• **TASK MATERIAL**:
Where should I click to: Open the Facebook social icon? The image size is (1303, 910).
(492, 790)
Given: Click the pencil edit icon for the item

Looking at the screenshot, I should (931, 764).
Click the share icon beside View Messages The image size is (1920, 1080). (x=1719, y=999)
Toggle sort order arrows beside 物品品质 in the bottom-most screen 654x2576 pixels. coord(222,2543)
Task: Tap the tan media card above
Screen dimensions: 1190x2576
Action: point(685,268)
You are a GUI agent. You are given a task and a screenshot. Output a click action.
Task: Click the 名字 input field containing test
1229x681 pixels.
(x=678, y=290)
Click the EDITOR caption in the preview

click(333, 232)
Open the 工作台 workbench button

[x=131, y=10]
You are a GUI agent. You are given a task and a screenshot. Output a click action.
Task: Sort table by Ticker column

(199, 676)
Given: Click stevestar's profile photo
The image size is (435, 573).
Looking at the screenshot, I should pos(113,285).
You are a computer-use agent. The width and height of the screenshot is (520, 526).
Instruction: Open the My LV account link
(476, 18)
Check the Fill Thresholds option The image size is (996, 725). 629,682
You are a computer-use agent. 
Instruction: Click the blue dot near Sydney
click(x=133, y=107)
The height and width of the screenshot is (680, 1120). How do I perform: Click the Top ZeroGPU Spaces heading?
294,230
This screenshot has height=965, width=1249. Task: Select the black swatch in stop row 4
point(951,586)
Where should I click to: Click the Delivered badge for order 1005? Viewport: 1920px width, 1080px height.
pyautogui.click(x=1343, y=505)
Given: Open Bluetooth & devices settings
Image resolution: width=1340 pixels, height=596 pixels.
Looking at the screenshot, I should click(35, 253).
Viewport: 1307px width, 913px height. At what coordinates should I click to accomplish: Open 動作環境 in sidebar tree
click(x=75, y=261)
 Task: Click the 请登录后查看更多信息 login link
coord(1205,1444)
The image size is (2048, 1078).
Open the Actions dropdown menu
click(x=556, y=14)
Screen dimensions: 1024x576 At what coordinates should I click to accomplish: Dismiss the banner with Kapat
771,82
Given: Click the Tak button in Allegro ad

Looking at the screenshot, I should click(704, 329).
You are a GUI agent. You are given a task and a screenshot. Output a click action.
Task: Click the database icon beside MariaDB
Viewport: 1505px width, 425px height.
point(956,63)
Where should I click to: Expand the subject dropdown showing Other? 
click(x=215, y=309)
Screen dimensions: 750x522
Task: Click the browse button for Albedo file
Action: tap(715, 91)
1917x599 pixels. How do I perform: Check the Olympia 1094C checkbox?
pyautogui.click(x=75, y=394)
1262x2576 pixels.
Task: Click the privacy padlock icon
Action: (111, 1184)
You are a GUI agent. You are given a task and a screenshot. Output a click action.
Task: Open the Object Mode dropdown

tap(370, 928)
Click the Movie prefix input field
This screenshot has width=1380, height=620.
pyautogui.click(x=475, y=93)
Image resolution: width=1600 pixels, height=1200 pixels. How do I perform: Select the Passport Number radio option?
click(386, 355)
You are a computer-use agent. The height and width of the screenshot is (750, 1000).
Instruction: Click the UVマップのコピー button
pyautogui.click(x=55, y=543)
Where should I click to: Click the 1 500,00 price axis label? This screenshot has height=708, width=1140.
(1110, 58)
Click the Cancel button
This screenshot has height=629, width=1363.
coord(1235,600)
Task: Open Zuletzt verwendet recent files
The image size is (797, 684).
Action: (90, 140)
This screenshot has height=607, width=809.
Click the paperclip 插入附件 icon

• **GOAL**: Please format the items starting at the line that contains "The height and width of the screenshot is (680, 1120)." and ending at the line that contains "click(x=75, y=261)" as a two-column CSV with the headers text and answer. Give one row per item, put each field in quotation marks, and replace line breaks with spaces.

• **FINAL RESULT**:
text,answer
"The height and width of the screenshot is (680, 1120). How do I perform: Click the Top ZeroGPU Spaces heading?","294,230"
"This screenshot has height=965, width=1249. Task: Select the black swatch in stop row 4","point(951,586)"
"Where should I click to: Click the Delivered badge for order 1005? Viewport: 1920px width, 1080px height.","pyautogui.click(x=1343, y=505)"
"Given: Open Bluetooth & devices settings Image resolution: width=1340 pixels, height=596 pixels.","Looking at the screenshot, I should click(35, 253)."
"Viewport: 1307px width, 913px height. At what coordinates should I click to accomplish: Open 動作環境 in sidebar tree","click(x=75, y=261)"